Daarnaast zal de ER spreken over de lopende onderhandelingen over handelsakkoorden. Nederland heeft belang bij ambitieuze en gebalanceerde handelsakkoorden en is dan ook voorstander van snelle afronding van de onderhandelingen met bijvoorbeeld Mercosur. De Europese Raad zal ook spreken over de stappen die de EU kan zetten ten behoeve van een meer gelijk speelveld. Dit is recent ook besproken tijdens de informele Raad Buitenlandse Zaken/Handel. Het verslag van deze bijeenkomst is uw Kamer reeds toegegaan.

Bijeenkomst in Varna met Turkije

De Europese Raad zal spreken over de EU-Turkije relaties in aanloop naar de bijeenkomst van ER-Voorzitter Tusk en Commissievoorzitter Juncker, de Bulgaarse premier Borissov en president Erdogan in Varna op 26 maart. Het kabinet heeft grote zorgen over de ontwikkelingen ten aanzien van de rechtsstaat in Turkije en het Turkse offensief in Afrin. Nederland zal er, in lijn met de motie-Voordewind (Kamerstuk 21 501-02, nr. 1847), op aandringen dat de EU tijdens deze bijeenkomst Turkije stevig zal aanspreken op de schending van het staakt-het-vuren zoals neergelegd in VNVR-resolutie 2401. Turkije blijft een belangrijke partner voor de Unie, waarmee samengewerkt moet worden op terreinen van gemeenschappelijk belang zoals migratie, contraterrorisme en handel. Het kabinet ziet de bijeenkomst als een effectieve manier om de dialoog met Turkije open te houden en onze grote zorgen te adresseren.

Kwestie Salisbury

De Europese Raad zal op verzoek van het Verenigd Koninkrijk spreken over de aanslag in Salisbury die op 4 maart met een chemisch wapen werd gepleegd op het leven van Sergej Skripal en zijn dochter. Het kabinet heeft deze aanslag ten zeerste veroordeeld en zijn diepe medeleven betuigd met de slachtoffers van deze aanslag en met het hele Britse volk. Nederland vindt elke inzet met chemische wapens verwerpelijk en vindt dat met het gebruik van een gifstof een internationale norm is overschreden. Gezien de ernst van de feiten is in de optiek van het kabinet niet alleen waarheidsvinding van groot belang, maar ook gerechtigheid. Nederland steunt het VK nadrukkelijk in zijn zoektocht naar de waarheid. Nederland heeft die steun ook nadrukkelijk uitgesproken in internationaal verband, waaronder de VN Veiligheidsraad, de Organisatie voor het Verbod op Chemische Wapens (OPCW), de Organisatie voor Veiligheid en Samenwerking in Europa (OVSE) en de Ontwapeningsconferentie. Uw Kamer is hierover per brief geïnformeerd.

Opdracht:
Noem alle personen die volgens de tekst hierboven de bijeenkomst in Varna op 26 maart bijwonen, elk met de functie die de tekst vermeldt.

Invoergegevens:
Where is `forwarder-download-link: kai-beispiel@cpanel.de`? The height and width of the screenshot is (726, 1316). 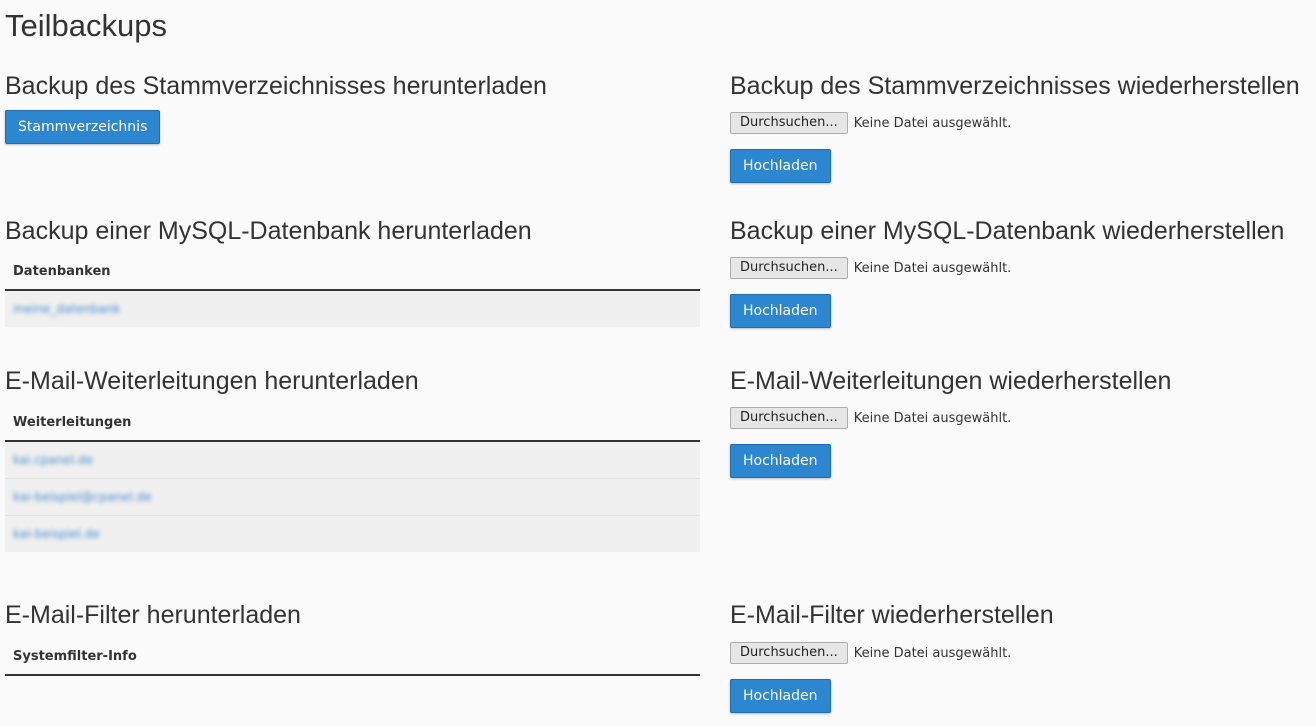 forwarder-download-link: kai-beispiel@cpanel.de is located at coordinates (82, 497).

Uitwerking:
- ER-Voorzitter Tusk
- Commissievoorzitter Juncker
- de Bulgaarse premier Borissov
- president Erdogan